Y allí me planté yo, el jueves 10 a las 10, después de una mala noche entre los ruidos de mi subconsciencia, mi conciencia, la radio  y los Fernández de toda la vida, que seguía sin deducir quiénes eran.   Y allí estaban ellos en la puerta del juzgado nº 1, los Fernández que desconocía, todo un clan,  que parecían ir de boda según sus atuendos, pero que se mostraban algo nerviosos, como yo lo estaba. Todos mu requetebien peinaos, eso sí,  y oliendo a mares  revueltos de colonias, lacas, aguas de colonias, perfumes, desodorantes, y no sé que más aguas de dichosos mares, que según se movía uno, le penetraban implacablemente.
El caso es, el que me trajo allí a mí, junto a otras doce personas más, que yo, que repartía panfletos publicitarios por los buzones de los  pisos de los bloques de los barrios que me ordenaba la empresa donde trabajaba, yo, creo o quiero recordarlo, hace tres años le di mi número de DNI, tras ella requerírmelo ferozmente,  a una presidenta de una comunidad, Luisa Fernández, sin más. El tema era que la familia Fernández, Luisa concretamente, había demandado a sus vecinos del piso de arriba, la familia Granado, vamos a su hija mayor,  María, que no parecía la virgen precisamente y tampoco hacía honor a su apellido. Fue por tirarles un cubo de agua por el balcón en la cabeza, que según Luisa “nos puso a todos pipandito… mire usted”, y…que… “¡algo de lejía llevaba!”,-añadió improvisando- y por insultos “muy fuertes”, que habían afectado psícologimanete a toda la familia según palabras de su abogado. Insultos del tipo “de hijo puta pa rriba, su majestad…”, según palabras exactas del perfumado hermano de Luisa.

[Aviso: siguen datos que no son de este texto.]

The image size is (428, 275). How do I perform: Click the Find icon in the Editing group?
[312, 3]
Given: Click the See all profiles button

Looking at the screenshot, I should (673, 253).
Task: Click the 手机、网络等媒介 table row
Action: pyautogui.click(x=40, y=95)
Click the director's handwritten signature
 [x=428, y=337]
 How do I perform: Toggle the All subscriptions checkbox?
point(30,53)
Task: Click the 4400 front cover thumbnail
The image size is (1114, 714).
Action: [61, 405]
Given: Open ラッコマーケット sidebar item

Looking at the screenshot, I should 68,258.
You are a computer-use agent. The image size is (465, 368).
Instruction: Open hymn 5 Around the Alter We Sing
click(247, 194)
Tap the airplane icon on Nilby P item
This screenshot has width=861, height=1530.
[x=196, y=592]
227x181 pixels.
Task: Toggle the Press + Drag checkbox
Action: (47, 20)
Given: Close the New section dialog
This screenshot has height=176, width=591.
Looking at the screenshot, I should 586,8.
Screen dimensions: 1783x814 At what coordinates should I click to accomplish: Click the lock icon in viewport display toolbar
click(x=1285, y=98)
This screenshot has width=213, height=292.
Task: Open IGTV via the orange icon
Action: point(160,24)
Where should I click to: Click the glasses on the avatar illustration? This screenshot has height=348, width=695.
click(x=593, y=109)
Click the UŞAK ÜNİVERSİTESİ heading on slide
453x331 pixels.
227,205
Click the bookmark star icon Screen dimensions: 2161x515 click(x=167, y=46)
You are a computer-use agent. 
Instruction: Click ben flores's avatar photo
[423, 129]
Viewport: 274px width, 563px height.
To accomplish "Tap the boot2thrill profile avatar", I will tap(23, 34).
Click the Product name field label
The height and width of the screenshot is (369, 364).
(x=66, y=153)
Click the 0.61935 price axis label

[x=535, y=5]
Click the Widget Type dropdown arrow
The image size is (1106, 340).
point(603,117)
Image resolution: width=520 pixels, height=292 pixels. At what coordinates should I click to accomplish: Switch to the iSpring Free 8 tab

El más clarividente y racional de los Granados, un hombre ya mayor que supongo sería el abuelo, en un arrebato de sinceridad y desatendiendo a su   abogado, por la cara que este puso, reconoció y testificó (honrando aquella frase que tenía tatuada a fuego en su  limpia conciencia de “con la verdá se va a tos laos”), que María, su nieta supongo, le tiró el cubo de agua: “sí señor, se lo tiró encima, pero solo a Luisa… a nadie más”, y argumentó el hecho, “es que esta mujer no quiere limpiar la entradita del bloque los lunes, que es cuando a ella le pertenece, señoría”.
Mi testimonio sirvió de poco, recordé que ese día hubo un alboroto algo mayor que el de todos los días en aquel portal de barrio, pero poco más. No sé ni cómo terminó el profundo asunto, pero recuerdo que salí del Palacio de Justicia con un sol radiante justo encima de mi coronilla, y recuerdo que me sentí en medio de una grata libertad y armonía, como la de un pájaro que revolotea entre ramas. Decidí tomarme una cervecita en el bar de la esquina, una cerveza bien fría que me devolviera a mi cotidianidad; y bien que la disfruté, eso sí lo recuerdo ahora perfectamente; estaba yo justito enfrente del medallón que representa las balanzas de la justicia.